2. Time share/joint ownership. This is an extension of the point above. Sharing doesn’t have to involve money at all, but it can. Perhaps 4-5 neighbors could chip in the money to buy and maintain a lawnmower that they all use. What other items could be jointly owned?

3. Swap. Do you covet something your neighbor has? Maybe he covets something of yours. Get together and simply swap items. No money has to change hands. It will feel awkward and wrong. Do it anyway! What if one person gets a better deal than the other? So what!

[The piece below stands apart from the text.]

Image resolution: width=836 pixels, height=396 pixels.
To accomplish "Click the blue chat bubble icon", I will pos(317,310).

A few years ago, I was part of a group that hosted a swap meet. Individuals arrived with a box load of stuff they no longer wanted and left it there. They were free to take a box load of whatever their neighbors brought. Some took more than others, but all were satisfied and there were 12 bushel baskets left over to donate (yes, that is a Biblical reference, but it was also quite literally true in this case!) People recycled items which others acquired, and not a single dollar exchanged hands. It was like a free garage sale.

4. Public Facilities. I’m always amazed when walking around the neighborhood to see swimming pools in many of the yards. I rarely see any them used. They take up a lot of space and require significant work and expense to maintain. Yet the thought of a public swimming pool repulses many of us. I think would be so nice if there were a public swimming pool down the street that we can all use. Parks, pools, libraries, gymnasiums, sports fields, recreation rooms and entertainment centers work nicely in public settings. If you have your own, who are you going to share it with?

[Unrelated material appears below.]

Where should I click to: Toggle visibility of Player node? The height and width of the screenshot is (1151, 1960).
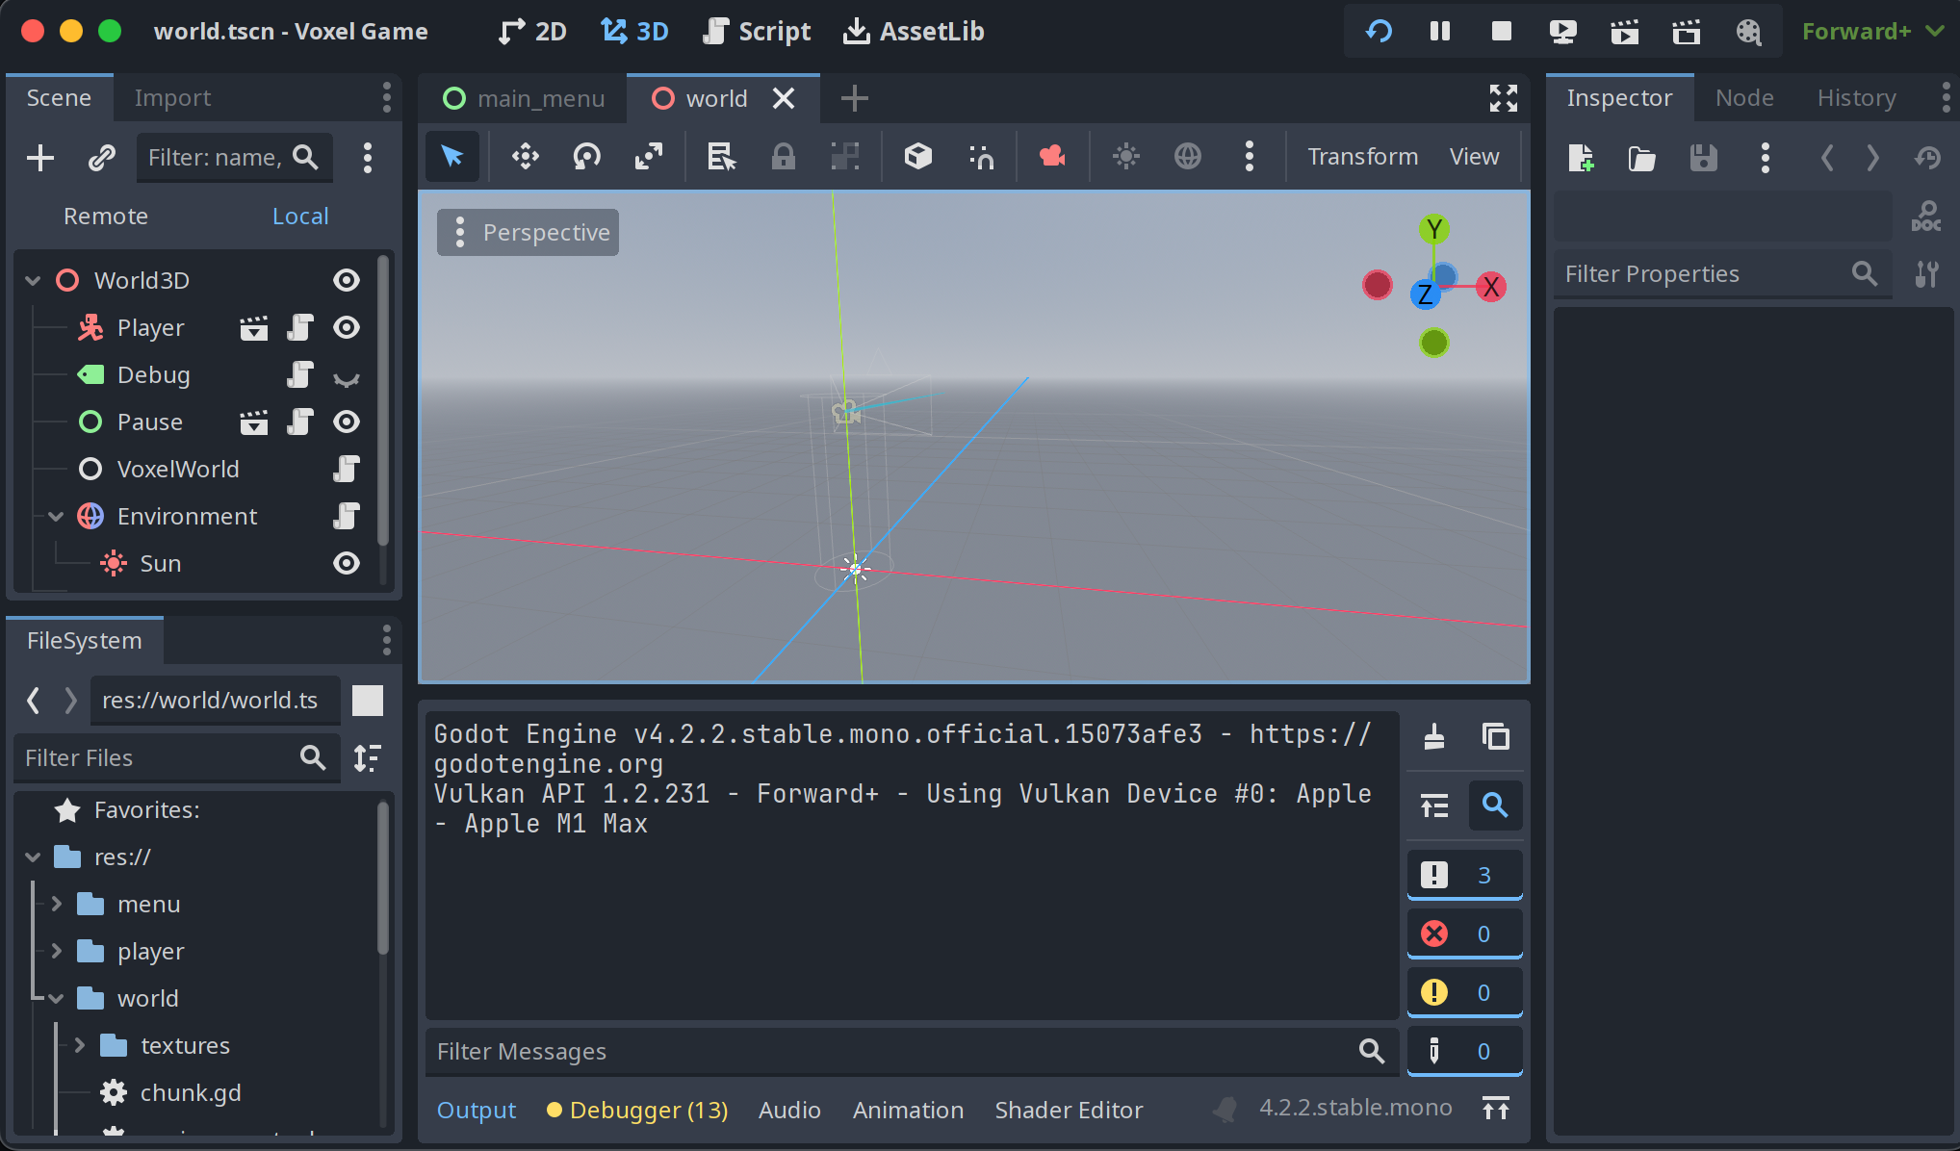[x=347, y=328]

5. Libraries for books… and more! Some neighborhoods have a lending tool library. Instead of buying an expensive tool you may only use once for a home improvement project, you can simply check out that tool and return when you are done with it—no different than a library book. You will have access to more items this way than if you had to purchase them all yourself.

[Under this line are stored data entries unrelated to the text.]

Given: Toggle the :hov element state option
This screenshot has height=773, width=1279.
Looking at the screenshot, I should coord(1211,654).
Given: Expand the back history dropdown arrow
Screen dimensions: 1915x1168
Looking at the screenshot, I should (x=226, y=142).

Traditional libraries carry not just books, but periodicals, movies, music and more. They host programs for young kids. They have computers with internet to use, as well.

6. Rent. Why buy when you can simply rent? There are many items that are only used occasionally. Trucks, rototillers and carpet cleaners are great options here and readily available for rent.

7. Garage & yard sales, flea markets, second-hand stores and free stores. These are great ways to get quality items, many of which are not even available to purchase new, anymore. You pay a small fraction of the cost as buying retail for often similar quality. Donate/shop at organizations that give away goods to the less-fortunate

Going back to the yard sale example, it’s a shame when something is simply thrown away that could have much more life to give. Our retail consumer-driven economy has conditioned us to forget all the other ways that the economy functions outside of retail purchases. Given global environmental problems up to and including climate change, we are going to have to re-think how we acquire and dispose of what we consume.

Pete Seeger has some further suggestions to add to the list:

“If it can’t be . . .
reduced, reused, repaired, rebuilt, refurbished, refinished, resold, recycled or composted,
then it should be . . .
restricted, redesigned or removed from production.”
—Pete Seeger

Everything needs to be part of a cycle of life, decay and rebirth. If we have created items that only have a single use and have not devised a way to either re-use them or return them back to the ecosystems from which they came, then we should not be producing or consuming these items.